Try it:
Copy every entry. Do not alter a single word.

Records from a data source:

....

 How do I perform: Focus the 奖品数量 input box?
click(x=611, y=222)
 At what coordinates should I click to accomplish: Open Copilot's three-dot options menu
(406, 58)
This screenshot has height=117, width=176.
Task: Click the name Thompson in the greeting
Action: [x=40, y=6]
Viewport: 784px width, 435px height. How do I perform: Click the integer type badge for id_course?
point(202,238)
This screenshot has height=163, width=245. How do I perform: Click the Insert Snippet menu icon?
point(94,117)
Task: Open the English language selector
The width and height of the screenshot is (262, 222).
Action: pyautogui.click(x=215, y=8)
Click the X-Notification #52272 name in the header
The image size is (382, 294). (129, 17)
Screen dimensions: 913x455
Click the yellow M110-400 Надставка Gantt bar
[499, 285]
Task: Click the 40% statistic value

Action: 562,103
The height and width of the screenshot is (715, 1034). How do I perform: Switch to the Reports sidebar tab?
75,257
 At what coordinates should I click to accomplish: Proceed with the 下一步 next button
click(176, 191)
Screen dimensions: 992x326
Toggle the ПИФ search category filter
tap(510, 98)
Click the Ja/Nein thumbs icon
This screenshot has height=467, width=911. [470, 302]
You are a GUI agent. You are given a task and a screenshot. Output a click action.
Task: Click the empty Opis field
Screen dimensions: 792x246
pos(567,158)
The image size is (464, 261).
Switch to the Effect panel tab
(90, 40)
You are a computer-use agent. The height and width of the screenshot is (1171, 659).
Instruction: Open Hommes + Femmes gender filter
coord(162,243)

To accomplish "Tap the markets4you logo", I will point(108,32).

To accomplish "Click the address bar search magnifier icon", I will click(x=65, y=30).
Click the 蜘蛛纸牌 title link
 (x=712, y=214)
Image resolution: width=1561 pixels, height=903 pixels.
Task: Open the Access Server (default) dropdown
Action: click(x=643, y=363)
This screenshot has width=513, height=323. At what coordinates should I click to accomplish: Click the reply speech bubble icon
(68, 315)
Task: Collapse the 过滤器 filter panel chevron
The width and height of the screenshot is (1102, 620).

....

Solution to the problem:
 How do I perform: Focus the 奖品数量 input box?
click(x=611, y=222)
 At what coordinates should I click to accomplish: Open Copilot's three-dot options menu
(406, 58)
This screenshot has height=117, width=176.
Task: Click the name Thompson in the greeting
Action: [x=40, y=6]
Viewport: 784px width, 435px height. How do I perform: Click the integer type badge for id_course?
point(202,238)
This screenshot has height=163, width=245. How do I perform: Click the Insert Snippet menu icon?
point(94,117)
Task: Open the English language selector
The width and height of the screenshot is (262, 222).
Action: pyautogui.click(x=215, y=8)
Click the X-Notification #52272 name in the header
The image size is (382, 294). (129, 17)
Screen dimensions: 913x455
Click the yellow M110-400 Надставка Gantt bar
[499, 285]
Task: Click the 40% statistic value

Action: 562,103
The height and width of the screenshot is (715, 1034). How do I perform: Switch to the Reports sidebar tab?
75,257
 At what coordinates should I click to accomplish: Proceed with the 下一步 next button
click(176, 191)
Screen dimensions: 992x326
Toggle the ПИФ search category filter
tap(510, 98)
Click the Ja/Nein thumbs icon
This screenshot has height=467, width=911. [470, 302]
You are a GUI agent. You are given a task and a screenshot. Output a click action.
Task: Click the empty Opis field
Screen dimensions: 792x246
pos(567,158)
The image size is (464, 261).
Switch to the Effect panel tab
(90, 40)
You are a computer-use agent. The height and width of the screenshot is (1171, 659).
Instruction: Open Hommes + Femmes gender filter
coord(162,243)

To accomplish "Tap the markets4you logo", I will point(108,32).

To accomplish "Click the address bar search magnifier icon", I will click(x=65, y=30).
Click the 蜘蛛纸牌 title link
 (x=712, y=214)
Image resolution: width=1561 pixels, height=903 pixels.
Task: Open the Access Server (default) dropdown
Action: click(x=643, y=363)
This screenshot has width=513, height=323. At what coordinates should I click to accomplish: Click the reply speech bubble icon
(68, 315)
Task: Collapse the 过滤器 filter panel chevron
The width and height of the screenshot is (1102, 620).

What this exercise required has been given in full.